* [Exercise objective]:
Could you find every line in the entries below that holds the word "agent" and copy it?

* [Items from a data source]:

++++++++++

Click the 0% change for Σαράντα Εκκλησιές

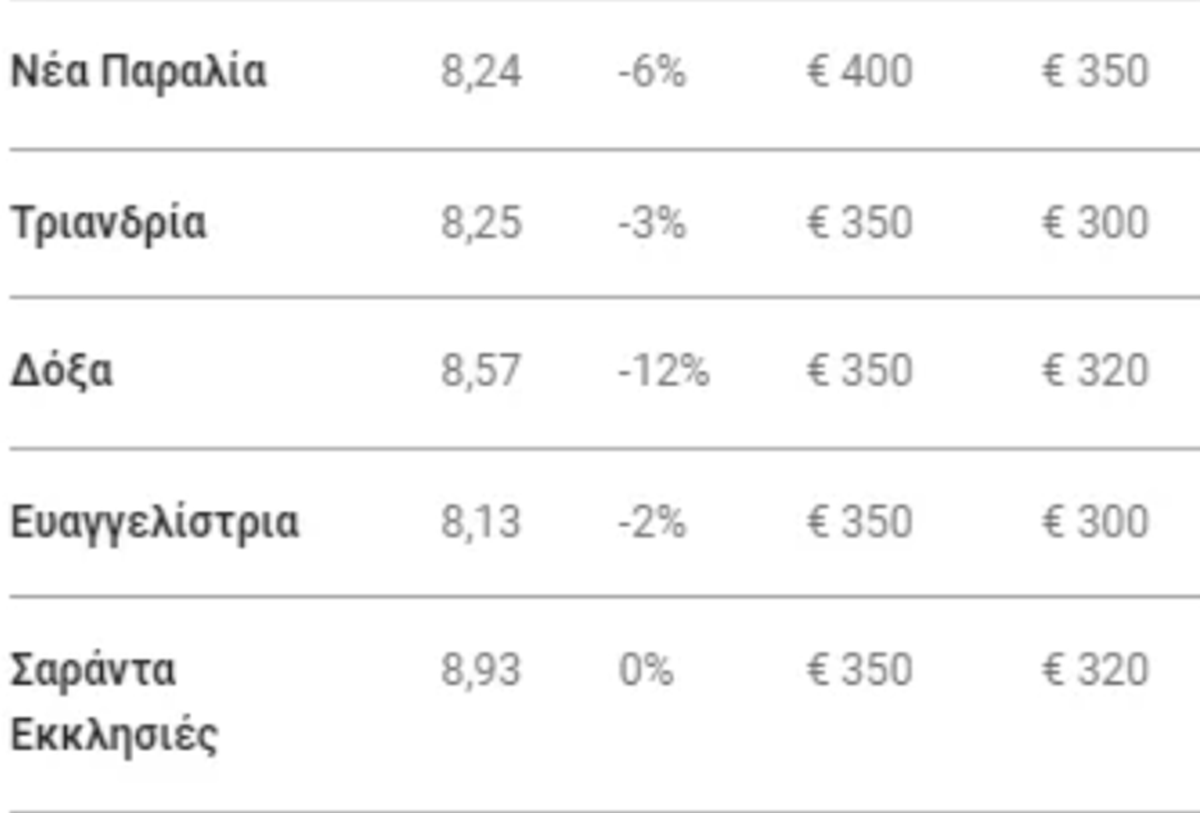click(x=646, y=670)
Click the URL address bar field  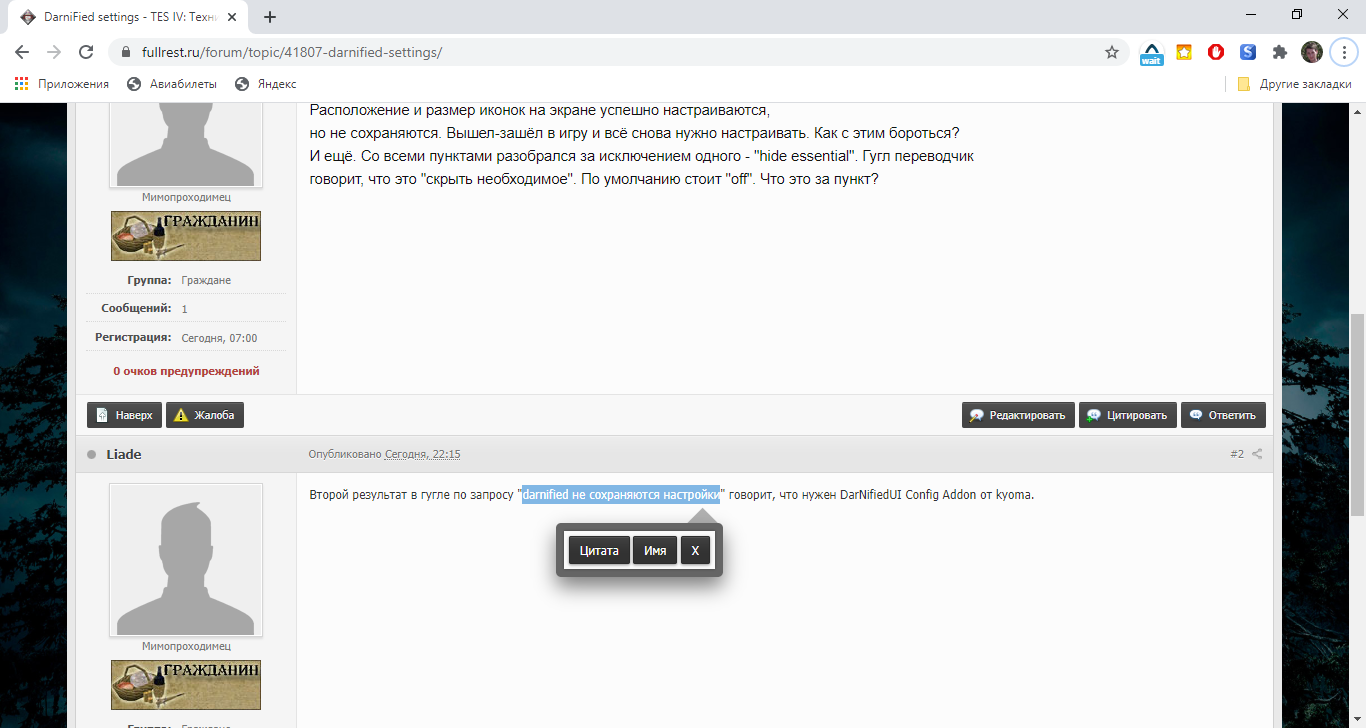600,52
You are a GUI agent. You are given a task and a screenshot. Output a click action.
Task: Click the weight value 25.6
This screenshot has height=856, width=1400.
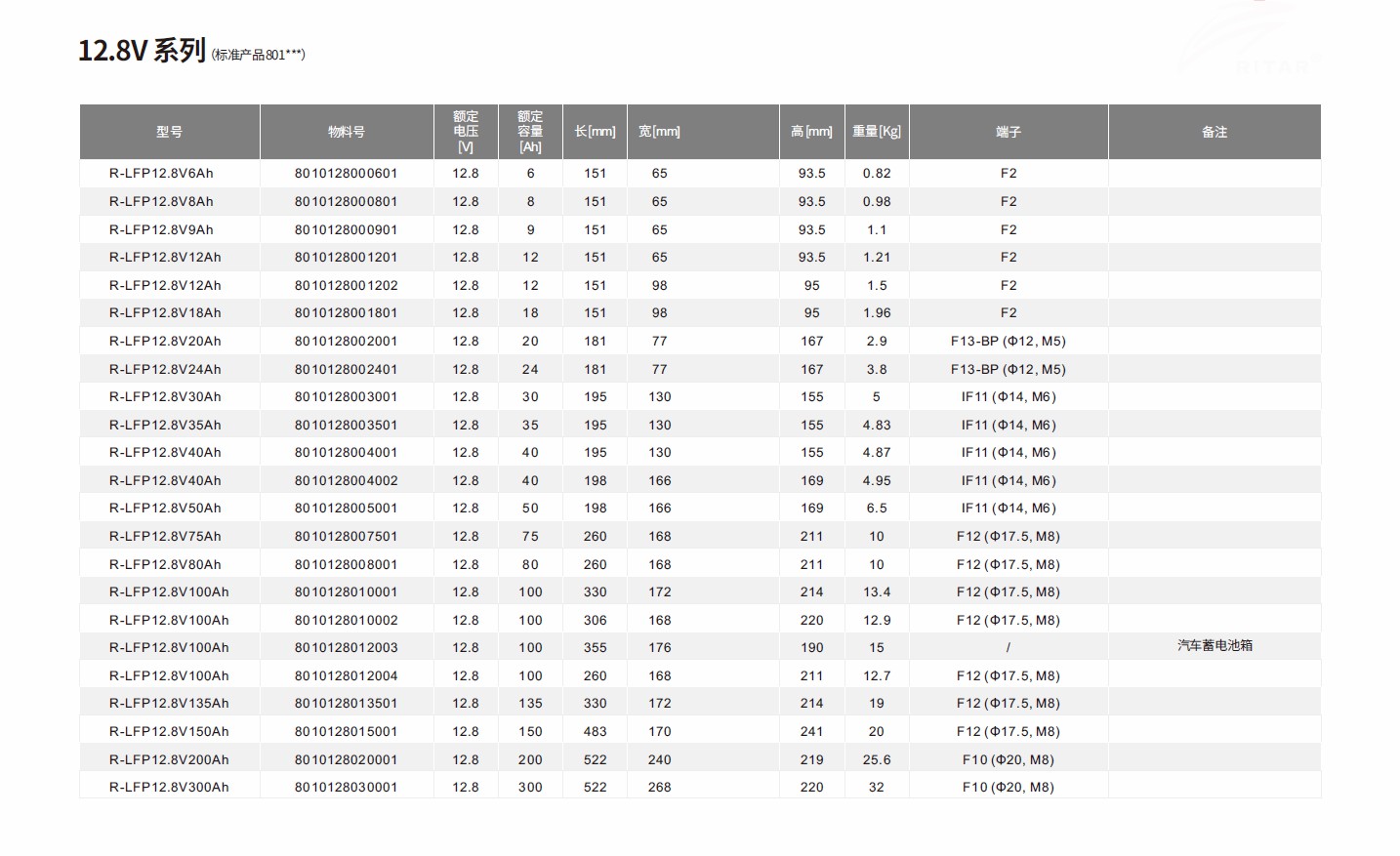[x=876, y=760]
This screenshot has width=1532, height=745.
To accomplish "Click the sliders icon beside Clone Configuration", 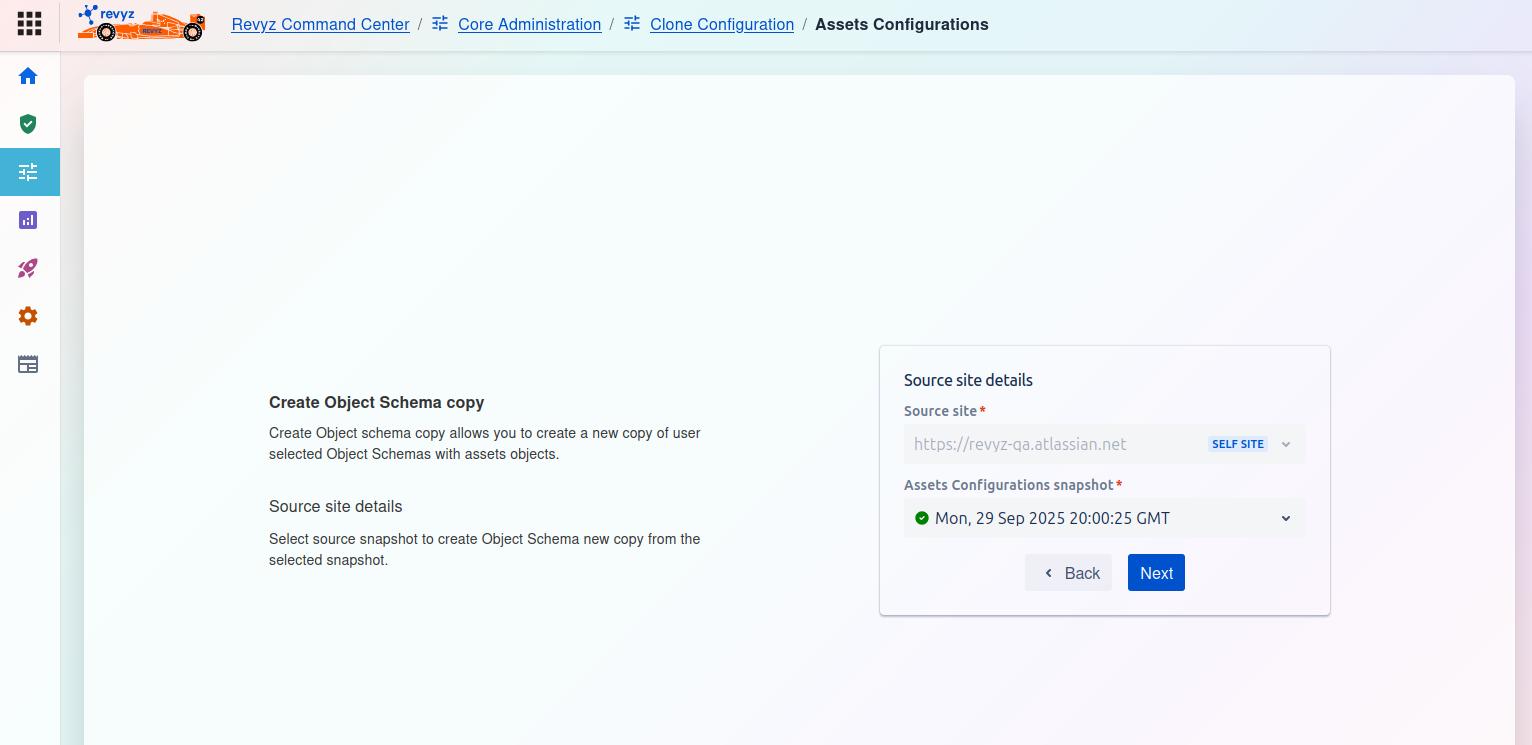I will coord(632,24).
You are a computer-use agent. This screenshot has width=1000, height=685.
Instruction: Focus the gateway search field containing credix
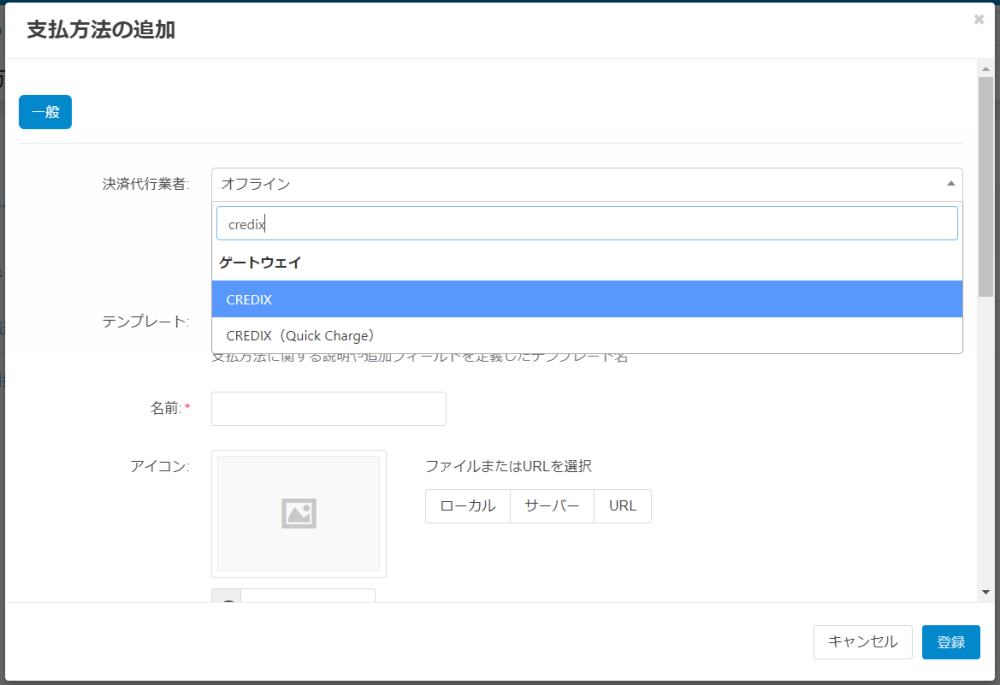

++++++++++

* [Worked solution]:
You are a GUI agent. You are given a task and a screenshot. Output a click action.
You are a computer-use agent. This screenshot has width=1000, height=685.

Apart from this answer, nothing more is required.